Based on @jmmease's answer here in the plotly forums, I believe you can restructure the markers dictionary:
fig.update_layout(
updatemenus=[
{
"buttons": [
{
"label": group,
"method": "update",
"args": [
{"marker.color": highlight_group(group)}
],
}
for group in groups
]
}
],
margin={"l": 0, "r": 0, "t": 25, "b": 0},
height=700
)
Here is the result:
This accomplishes what you asked in your original question, but from a design perspective, you might want to add another dropdown option so that you can select no groups – otherwise, once you select a group, you cannot return the figure to its original state.
Since your code is pretty robust, you can iterate through groups+["None"]
to create the buttons instead of groups (so that I don't modify groups
), you will have another dropdown option with the label None
:
fig.update_layout(
updatemenus=[
{
"buttons": [
{
"label": group,
"method": "update",
"args": [
{"marker.color": highlight_group(group)}
],
}
for group in groups+["None"]
]
}
],
margin={"l": 0, "r": 0, "t": 25, "b": 0},
height=700
)
Then the result looks like this:
This next part is beyond the scope of your original question, but there may be some potential confusion in the legend because when you create the figure, the name of each cluster (and therefore the marker color as indicated in the legend) is linked to the cluster instead of the marker color – this means that when you select a certain group to color "yellow", you'll have a cluster group where some markers are colored yellow, and other markers have their original color, and I believe plotly will have to choose a color arbitrarily for the legend – probably the color of the first marker within a group.

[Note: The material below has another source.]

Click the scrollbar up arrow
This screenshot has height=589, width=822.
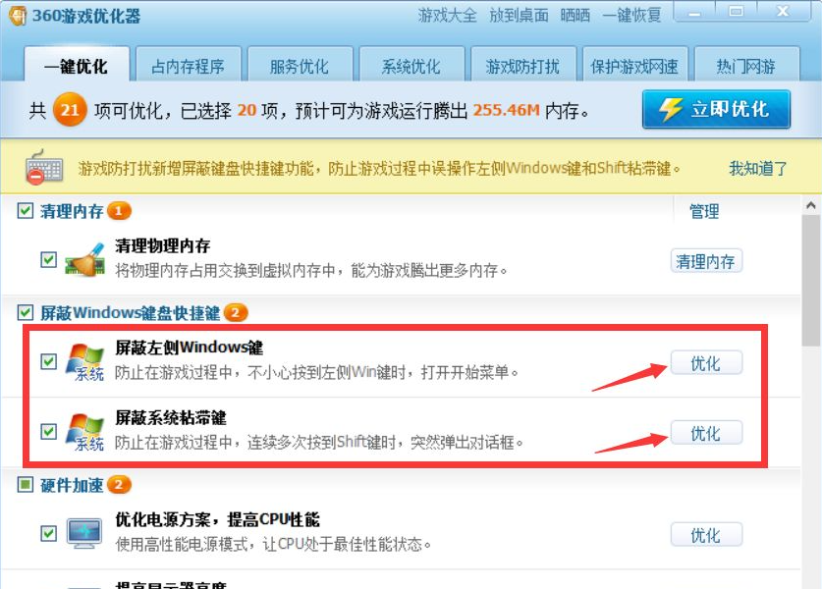coord(811,206)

For example, once we select Group B
from the dropdown, cluster 3
is mostly blue markers as you defined when creating the figure, but there is also a mixture of yellow markers from Group B, and this causes the legend entry to be colored yellow. The same issue exists for cluster 2
which is mostly red markers but contains some Group B yellow markers. If I think of a solution, I'll update my answer.